[uf-discuss] re: HTML5 support

Wed Jul 21 02:27:44 PDT 2010

On Tue, 20 Jul 2010 21:55:38 +0200, Angelo Gladding <angelo at gladding.name>  
wrote:

> On Tue, Jul 20, 2010 at 3:25 AM, Philip Jägenstedt <philipj at opera.com>  
> wrote:
>> On Tue, 20 Jul 2010 06:05:06 +0200, Angelo Gladding  
>> <angelo at gladding.name>
>> wrote:
>>
>>> Can an enlightened soul describe in which ways microdata is actually
>>> superior to profiled poshformats?
>>
>> Microdata should be compared to the class attributes and the various
>> patterns that microformats use, not any specific vocabulary.
>
> Of course. Let me clarify. A `microformat` is a poshformat that has
> undergone a relatively laborious process of research and brainstorming
> to capture real world user requirements to make a minimal vocabulary
> that can capture ~80% of current usage patterns. Microdata is a set of
> rules governing a syntax. Hence my comparison of microdata to
> poshformats, which are essentially microformats sans the due
> diligence.

Right, designing vocabularies is hard and requires due diligence. That's  
true no matter what the syntax is.

>> The main benefit is that parsing becomes well-defined
>
> Ain't that the truth.
>
>> and simple.
>
> Or is it? I wonder how different the two sets of supporting algorithms
> might look face to face once fully documented and implemented.
>
> The Microformats wiki makes the following comparison to microdata:
>
> 1. `itemprop` - is a more specific version of class, for field names.
> 2. `subject` - allows semantically linking within the page.
> Conceptually similar to the include-pattern.
> 3. `itemref` - allows including properties elsewhere on the page that
> are not descendants of itemscope. Takes space-separated ids (for
> example itemref="address phone" would include the elements with
> id="address" and id="phone"). Conceptually similar to the
> include-pattern.
> 4. `content` - on the meta element can be used to include invisible
> data that is not part of the content. As current browsers move meta
> inside <head>, make sure to include via `itemref`. Conceptually
> similar to the 'value-title' feature of the value-class-pattern.
> 5. `itemscope` - identifies blocks to be marked as structured data.
> Conceptually similar to the mfo brainstorming.
> 6. `itemtype` - to specify the type for an item (for example:
> itemtype="http://microformats.org/profile/hcard").

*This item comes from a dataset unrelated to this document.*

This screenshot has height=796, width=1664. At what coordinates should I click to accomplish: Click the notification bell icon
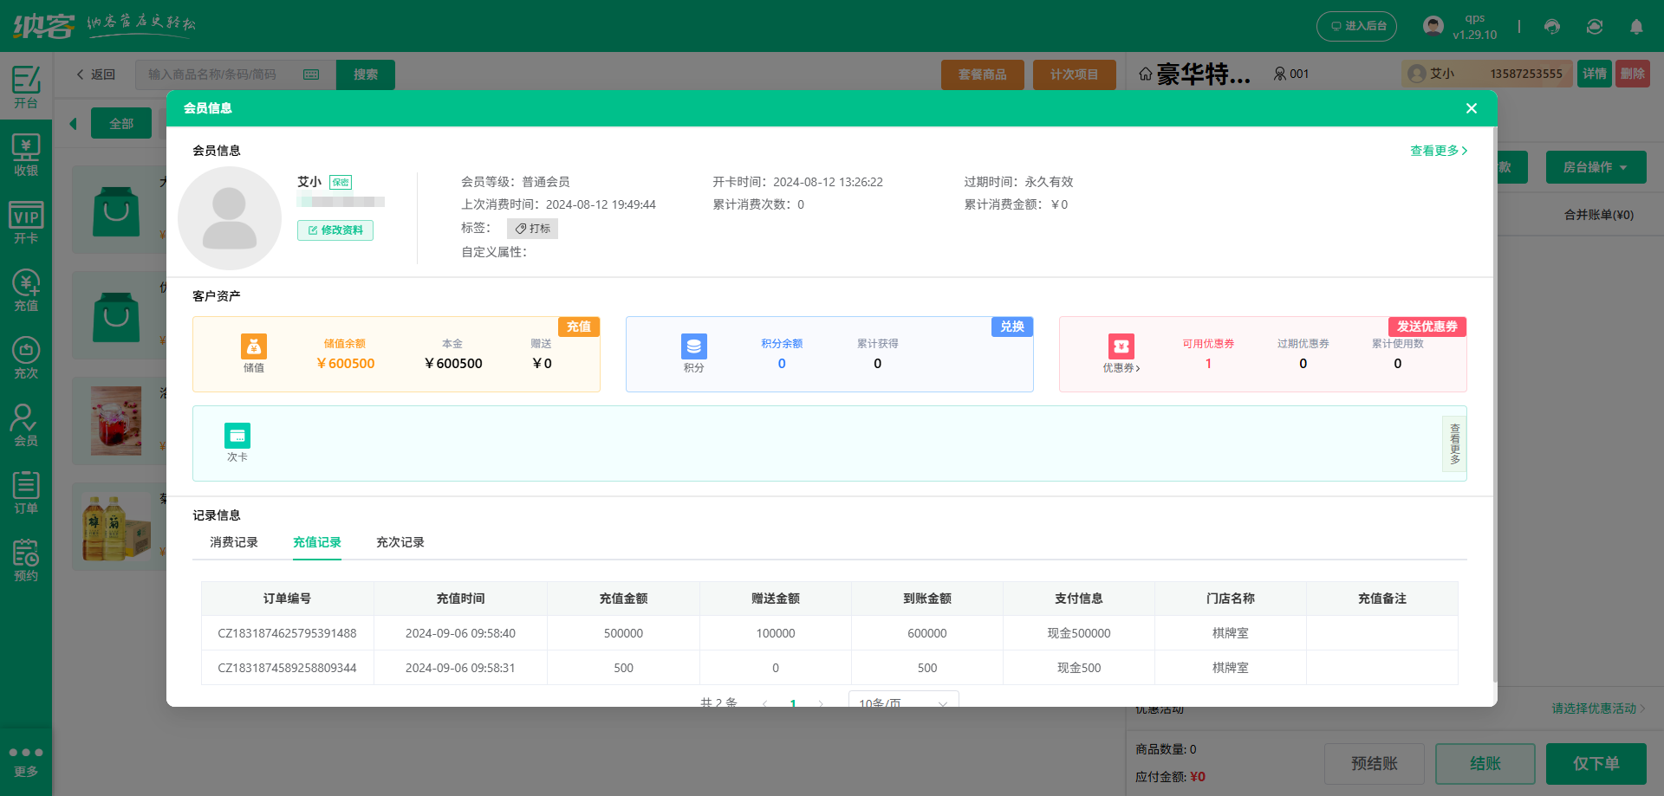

What wiki page is this from? subject has been replaced by itemid. I can't  
understand what the similary with the include-pattern could possibly be,  
though.

> Distilled down:
>
> 1. @class
> 2/3. include-pattern/table-header-pattern
> 4. value-class-pattern
> 5. "mfo"
> 6. rel-profile
>
> Sounds to me like the same sort of desire for absolute normativity
> that [non-HTML5] XHTML once attempted to burden the entirety of
> humanity with. Ironically, HTML5 has deprecated such a style in favor
> of a seemingly more flexible Microformat-esque syntax.

Putting XHTML2 aside, one of the main achievements of HTML5 is having  
formalized how to parse all the sloppy, broken HTML out there (a.k.a. "tag  
soup"). While the syntax is flexible to authors, there's no flexibility  
whatsoever for an implementor how to parse it. The result will always be  
the same. In my view, microdata is to microformats what the HTML5 parser  
is to HTML4. It makes it possible to parse, without ever guessing, all the  
microdata items on a page. While it's really easy to write a microformat  
parser in JavaScript, you're not going to see that built into a browser,  
where each vocabulary needs a new parser. Microdata also hasn't been  
implemented by any browser yet, but I'm pretty sure it's going to happen  
if it takes off.

> <span itemscope itemtype="http://microformats.org/profile/hcard">

> Considering your affiliation with Opera, what might I ask are your
> feelings about Operator?

I've heard of it before, it looks like a custom Opera distribution? It has  
nothing to do with microformats or microdata as far as I can tell.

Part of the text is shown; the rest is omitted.